How Biden Can Rebuild America’s Reproductive Services, Decimated by Trump

Source: Newsweek

The U.S. just passed the somber milestone of 4 million COVID-19 cases in a single month (November). With the holiday season upon us, experts warn that gatherings of family and friends will accelerate the spread. Trump’s policies and rhetoric aren’t helping.

The virus also has a secondary effect on reproductive health, which the Trump administration has also exacerbated. The pandemic impacts reproductive decisions, with many people preferring to delay pregnancy and/or have fewer children. That makes reproductive health services all the more crucial, but they’re harder to access because of Trump’s policies.

Restricting access to reproductive health services is especially damaging in the midst of a pandemic, but that’s exactly what the outgoing administration and its allies in statehouses have done. To help restore it, the Biden administration could facilitate access to reproductive telemedicine.

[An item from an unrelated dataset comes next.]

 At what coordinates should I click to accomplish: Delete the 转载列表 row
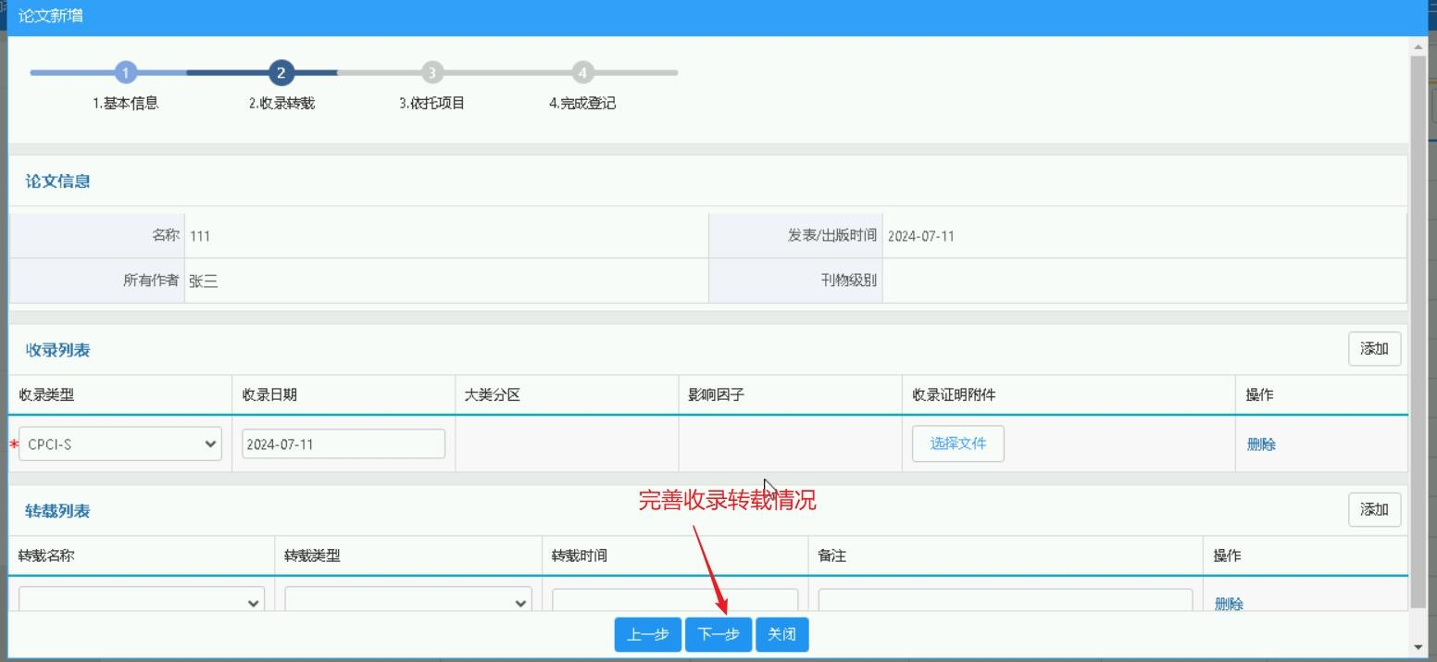pyautogui.click(x=1229, y=604)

In the U.S., the fertility rate (the number of children a person has in their lifetime) has been declining for decades. In fact, the U.S. fertility rate pre-pandemic was the lowest it has been since 1985. COVID-19 has accelerated this trend. Childbirth can be expensive and medically risky for many Americans, and the pandemic has heightened those concerns.

The social and financial situations of American women are a major factor. The U.S. is the only developed country that doesn’t guarantee paid family leave for new parents and does not offer universal childcare or pre-K, which puts pressure on working parents. School closures in the pandemic are disproportionately affecting women, who bear the lion’s share of childcare, making moms twice as likely as dads to leave their jobs in 2020. These job losses have long-term effects on women’s financial stability, and consequently, long-term effects on their reproductive decisions.

At the beginning of the pandemic, many conservative politicians used the crisis to ramp up attacks on reproductive health and rights. Pressed by anti-choice advocates, state officials included procedural abortions in their bans on non-essential surgeries. Pro-choice groups fought back in court. As the grip of the virus loosened over the summer, so did restrictions on elective medical procedures. But as cases rise again, and shortages of ICU beds in some hospitals recur, conservatives will no doubt use it again as a pretext for restricting abortion access.

The pandemic disproportionately affects people according to class, race, ethnicity, and sexuality. That includes its impact on sexual and reproductive health. Because of COVID-19, Black and Hispanic people, queer people, and low-income people are more likely to want fewer children or delay having children compared to their white, straight, and higher-income counterparts. They are also more likely to worry about affording or obtaining contraception during the pandemic. Trump and GOP-dominated states’ policies cut reproductive health services, disproportionately affecting people of color, queer people, and lower-income people.

To reduce those disparities and restore availability of comprehensive reproductive health services for everyone, telemedicine could help. Since the beginning of the pandemic, online health clinics are reporting an increase in patient requests for birth control, as well as an increased demand for emergency contraception. Telemedicine can also offer significant advantages for those seeking medication abortions (i.e. mifepristone, known as the “abortion pill”). It eliminates the risk of spreading COVID-19 and lowers the barriers of needing to travel long distances to an abortion clinic and the associated costs.

But anti-choice politicians are trying to shut down online delivery of these services. Despite its track record of safety and effectiveness, GOP Senators are urging the FDA to ban mifepristone. The Trump administration even asked the Supreme Court to reinstate the FDA requirement of in-person dispensing of the medication, something reproductive health advocates say should be waived during the pandemic.

The incoming Biden administration can and should move to expand access to reproductive telemedicine. In the pandemic and in its aftermath, we have an obligation to meet reproductive health needs and respect reproductive rights. We can’t exercise those rights without effective access to reproductive services. It will take time to rebuild the physical capacity of reproductive health clinics lost during the Trump years. Meanwhile, telemedicine could let Americans exercise their rights online.

This op-ed by Vina Smith-Ramakrishnan, who is a Werner Fornos Fellow with the Population Institute, originally ran on December 1, 2020 in Newsweek.